Forest products provide another clear example of dematerialization in the United States. Total annual domestic consumption of paper and board peaked in 1999 and wood in 2002. Both totals have since declined by more than 20 percent. Could these be mirages caused by relocations that are not properly captured? This is highly unlikely, as the country is now transferring more than it relocates. The United States was net exporter of forest products since 2009 and is now the world’s largest exporter of these materials.
Is the US economy also dematerializing its use of metals? Probably, but it’s hard to say for sure. USGS calculations show dematerialization of steel, aluminum, copper and other important metals. But these figures do not include metals contained in imports of finished goods like cars and computers. America is a net importer of manufactured goods, so we may be using more metal year after year, but much of this consumption is “hidden” from official statistics due to heavy and complex imports. . However, my estimates indicate that this is extremely unlikely and that the country is in fact reducing its overall consumption of metals.
Build a weak argument
The exponent of degrowth, Jason Hickel, responds to this broad evidence of dematerialization by once again making the worn-out argument that there are no real environmental gains; there is only globalization of misdeeds. Hickel has argued Many times that once offshoring is properly taken into account, dematerialization disappears. How can that be, when the counts take into account imports and exports of raw materials like NKP, wood and paper? Because, he argues, they fail to take into account the true “material footprint” of production in the world.
At this point, the degrowth argument deviates from reality. I mean literally. As “The material imprint of nations(The main article cited by Hickel) asserts that material footprint measurements “do not record the actual physical movement of materials within and between countries.” Instead, they are derived from a ‘computational framework [that] … List the link between the start of a production chain (where raw materials are extracted from the natural environment) and its end. “
Material footprint models estimate the total weight of all materials disturbed by humans in the world as they produce the goods they ultimately consume. All ores mined to make metal, rock mined to make gravel, sand collected to make glass and microchips, all are estimated by country by year as part of the material footprint calculation.

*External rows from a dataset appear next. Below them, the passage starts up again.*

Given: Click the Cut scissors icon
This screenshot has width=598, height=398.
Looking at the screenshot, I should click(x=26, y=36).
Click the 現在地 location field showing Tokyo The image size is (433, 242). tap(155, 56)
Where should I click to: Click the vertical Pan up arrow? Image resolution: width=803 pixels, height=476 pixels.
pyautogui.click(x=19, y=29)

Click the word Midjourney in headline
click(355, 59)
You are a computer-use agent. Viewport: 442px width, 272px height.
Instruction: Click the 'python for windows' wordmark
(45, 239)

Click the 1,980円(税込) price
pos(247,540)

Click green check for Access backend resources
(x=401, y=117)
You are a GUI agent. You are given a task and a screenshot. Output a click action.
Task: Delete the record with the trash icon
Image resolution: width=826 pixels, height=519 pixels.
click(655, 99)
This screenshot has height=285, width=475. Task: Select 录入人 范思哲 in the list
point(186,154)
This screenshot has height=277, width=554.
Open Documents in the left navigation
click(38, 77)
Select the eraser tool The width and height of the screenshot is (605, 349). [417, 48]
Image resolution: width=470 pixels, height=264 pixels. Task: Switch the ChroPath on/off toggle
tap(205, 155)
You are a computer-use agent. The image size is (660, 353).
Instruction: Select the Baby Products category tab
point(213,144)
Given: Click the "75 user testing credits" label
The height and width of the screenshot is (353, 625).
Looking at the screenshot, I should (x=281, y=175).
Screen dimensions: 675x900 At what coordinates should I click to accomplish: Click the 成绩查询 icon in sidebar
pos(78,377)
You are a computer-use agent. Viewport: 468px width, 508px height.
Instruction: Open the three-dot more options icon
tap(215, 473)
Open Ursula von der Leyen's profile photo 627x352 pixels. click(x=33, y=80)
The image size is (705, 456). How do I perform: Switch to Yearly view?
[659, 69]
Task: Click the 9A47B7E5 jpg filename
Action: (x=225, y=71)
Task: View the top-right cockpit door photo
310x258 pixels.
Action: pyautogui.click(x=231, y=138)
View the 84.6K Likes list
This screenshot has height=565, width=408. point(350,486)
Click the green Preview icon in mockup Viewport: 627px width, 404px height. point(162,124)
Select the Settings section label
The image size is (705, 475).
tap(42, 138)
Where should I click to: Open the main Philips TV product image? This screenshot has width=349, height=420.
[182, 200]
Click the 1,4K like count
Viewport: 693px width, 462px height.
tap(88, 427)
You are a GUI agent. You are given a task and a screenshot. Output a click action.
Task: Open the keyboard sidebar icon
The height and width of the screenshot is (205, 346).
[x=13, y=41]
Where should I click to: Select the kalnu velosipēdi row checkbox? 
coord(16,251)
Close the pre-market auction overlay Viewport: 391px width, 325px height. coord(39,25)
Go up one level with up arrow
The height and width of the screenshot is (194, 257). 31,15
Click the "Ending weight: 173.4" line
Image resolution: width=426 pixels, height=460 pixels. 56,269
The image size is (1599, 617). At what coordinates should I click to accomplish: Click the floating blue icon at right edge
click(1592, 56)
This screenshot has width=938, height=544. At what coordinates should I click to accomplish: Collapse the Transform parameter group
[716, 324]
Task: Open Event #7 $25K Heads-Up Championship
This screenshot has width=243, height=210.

A nation’s material footprint is therefore always greater than its direct material consumption (DMC). It’s pretty straightforward. What is puzzling is that according to “The Material Footprint of Nations”, some rich countries see their footprint increase even as their consumption decreases. The document shows that many countries are in the process of going paperless. The DMC has been trending downward for some time in the US, UK and Japan and may have recently peaked for the EU and the OECD as a whole. Yet in all of these cases, the material footprint continues to increase.
How can this be? Just because the physical footprint models do a better job than the USGS at accounting for metals and other materials in finished product imports. the technical annex for the Global Material Flows database, as in the USGS calculations, “complex manufactured items are largely excluded.” Instead, the paper notes, “the main reason in most cases was the increased indirect use (of reliance on) building materials.”
This is problematic, because these materials are so poorly tracked. As the appendix indicates, “many countries do not have data on the extraction of non-metallic minerals mainly used for construction … When available, they are often unreliable, partial and underreported.” It’s a bad strategy to use sparse, low-quality data to disprove conclusions based on consistent, high-quality data, but that’s what Hickel does when he argues that hardware footprint calculations show that dematerialization is an illusion.